Ася смотрела на него снизу вверх, молчала, не зная, с чего начать. Такой, пожалуй, мог огреть по голове любого, а Михэли был если не ниже, то уступал в весе. Внезапно Никанор Кисель открыл рот и угрюмо спросил:

– Зачем пожаловали?

Пахнуло алкогольным духом. Хорош спортсмен – два часа дня, а уже готов. Ася встревожилась: если сразу сообщить, что она пришла сделать алкогольную пробу, он погонит ее прочь. Сообразив, что лучше сказать об этом потом, она сделала серьезное лицо, убрала волосы за ухо и манерно, строго, как школьная учительница, заявила:

– По делу Цингера Михэли появились новые улики. И в связи с этим требуется переосвидетельствование. Для суда будут необходимы данные, полученные как можно раньше. Могу я зайти и задать вам несколько вопросов?

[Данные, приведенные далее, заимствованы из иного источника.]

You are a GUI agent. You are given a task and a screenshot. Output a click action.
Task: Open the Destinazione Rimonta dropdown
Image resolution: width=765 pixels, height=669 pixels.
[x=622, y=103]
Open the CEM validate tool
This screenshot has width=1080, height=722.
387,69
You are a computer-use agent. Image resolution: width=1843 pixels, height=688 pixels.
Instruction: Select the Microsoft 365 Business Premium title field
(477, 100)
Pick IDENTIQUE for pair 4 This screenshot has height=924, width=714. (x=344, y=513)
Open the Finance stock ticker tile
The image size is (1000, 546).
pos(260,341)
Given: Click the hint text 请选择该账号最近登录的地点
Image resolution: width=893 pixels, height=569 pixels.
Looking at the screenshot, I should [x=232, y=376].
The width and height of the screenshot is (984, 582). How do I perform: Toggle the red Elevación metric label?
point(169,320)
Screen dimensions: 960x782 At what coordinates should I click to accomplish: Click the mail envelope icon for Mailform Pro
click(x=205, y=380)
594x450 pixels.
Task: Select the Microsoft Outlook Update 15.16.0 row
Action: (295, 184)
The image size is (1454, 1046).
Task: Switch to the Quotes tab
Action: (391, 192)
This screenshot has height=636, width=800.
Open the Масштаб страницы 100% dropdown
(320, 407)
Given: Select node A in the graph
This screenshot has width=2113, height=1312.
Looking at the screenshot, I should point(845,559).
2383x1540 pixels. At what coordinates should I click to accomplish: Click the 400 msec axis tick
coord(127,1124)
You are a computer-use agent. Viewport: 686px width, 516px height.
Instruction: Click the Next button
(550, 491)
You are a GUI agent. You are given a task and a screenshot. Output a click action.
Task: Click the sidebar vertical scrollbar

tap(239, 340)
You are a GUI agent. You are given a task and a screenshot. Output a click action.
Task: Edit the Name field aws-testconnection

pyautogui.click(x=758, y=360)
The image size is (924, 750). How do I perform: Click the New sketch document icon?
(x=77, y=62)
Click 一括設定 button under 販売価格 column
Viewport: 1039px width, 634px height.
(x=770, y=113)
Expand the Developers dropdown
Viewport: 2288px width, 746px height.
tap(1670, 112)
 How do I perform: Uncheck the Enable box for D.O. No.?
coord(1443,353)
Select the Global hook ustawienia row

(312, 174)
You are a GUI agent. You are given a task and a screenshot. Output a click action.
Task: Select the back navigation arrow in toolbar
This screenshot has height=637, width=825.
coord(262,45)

Тот слушал ее, продолжая жевать.

– Были ведь уже эксперты.

– Требуется переосвидетельствование, – Ася наклонила голову набок и выразительно посмотрела прямо ему в глаза. Главное, думалось ей, не терять представительного вида. «Смотри прямо, как Фанни Давидовна, поджимай губы, как Цецилия Мироновна», – проносилось в ее голове тревожными птицами.

Внезапно на лице Киселя появилось хитрое выражение, он сбросил свой бушлат на сундук, стоящий в передней, отступил и, улыбаясь, кивком указал в сторону дверей с облупившейся пожелтевшей краской.

Пахнуло какой-то горечью, перекипяченным бульоном, старыми вещами. Ася оказалась в комнате, заваленной разной потрепанной одеждой так густо, что невозможно было разобрать обстановки: низкая тахта, стол, креслице, полы – все было в разновеликих пальто, жакетах, платьях с широкими, расшитыми золотыми и серебряными нитями, юбками, в кружевах, платках, шинелях, куртках, старомодных фраках, цилиндрах, кастрюлях, стоящих башнями у дальней стены, лайковых перчатках, прищепленных на протянутых от стены до стены веревках – так сушили краску на коже.

– Мать торгует на рынке позади дома, – обдал ее Кисель чесночным духом пополам с винным перегаром, подойдя сзади и приобняв за плечи.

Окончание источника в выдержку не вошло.